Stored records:
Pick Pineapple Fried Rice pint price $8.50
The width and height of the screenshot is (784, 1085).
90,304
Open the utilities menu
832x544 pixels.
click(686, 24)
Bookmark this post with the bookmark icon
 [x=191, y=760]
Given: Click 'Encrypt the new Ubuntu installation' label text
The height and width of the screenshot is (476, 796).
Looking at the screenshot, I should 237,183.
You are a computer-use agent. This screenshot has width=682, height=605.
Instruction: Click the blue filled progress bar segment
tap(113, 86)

--

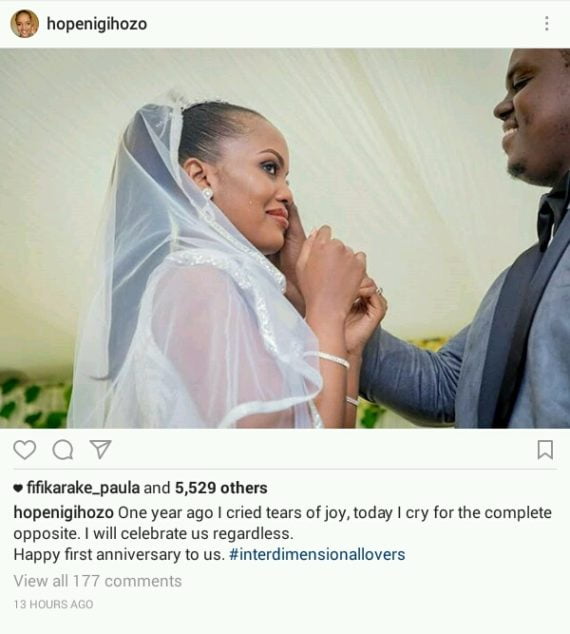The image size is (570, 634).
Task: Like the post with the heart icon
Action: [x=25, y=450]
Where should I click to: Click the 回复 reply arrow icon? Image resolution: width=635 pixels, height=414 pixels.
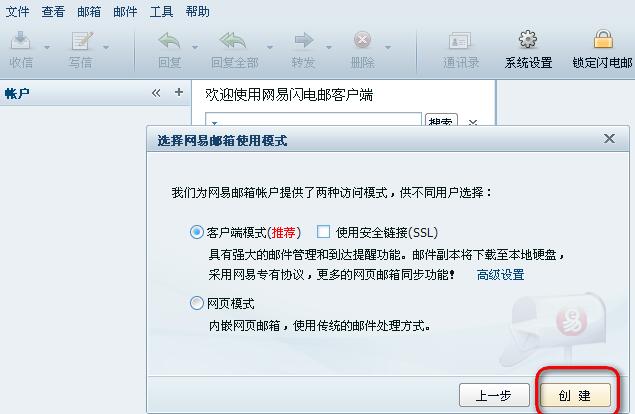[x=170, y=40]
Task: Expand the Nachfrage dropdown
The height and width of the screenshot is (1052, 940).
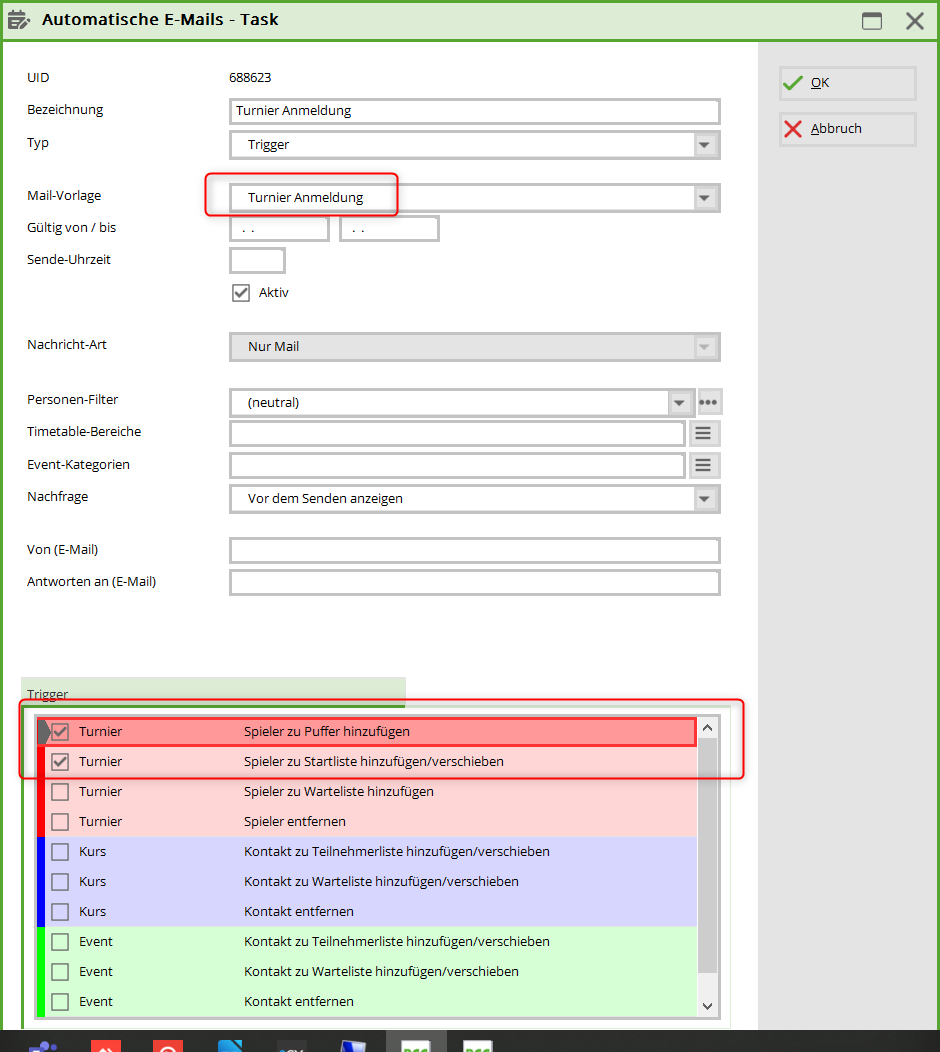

---

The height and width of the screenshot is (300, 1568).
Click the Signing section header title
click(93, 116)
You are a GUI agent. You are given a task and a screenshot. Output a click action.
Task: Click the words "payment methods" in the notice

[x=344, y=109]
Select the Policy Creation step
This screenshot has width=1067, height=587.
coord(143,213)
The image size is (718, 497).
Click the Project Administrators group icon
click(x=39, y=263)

• [What you are asked to do]: Taking the line with "Open the utilities menu" as the first and the line with "You are a computer-use" as the last, retype that stretch of the data above exactly, with no other lines.

• [Task answer]:
Open the utilities menu
832x544 pixels.
click(686, 24)
Bookmark this post with the bookmark icon
 [x=191, y=760]
Given: Click 'Encrypt the new Ubuntu installation' label text
The height and width of the screenshot is (476, 796).
Looking at the screenshot, I should 237,183.
You are a computer-use agent. This screenshot has width=682, height=605.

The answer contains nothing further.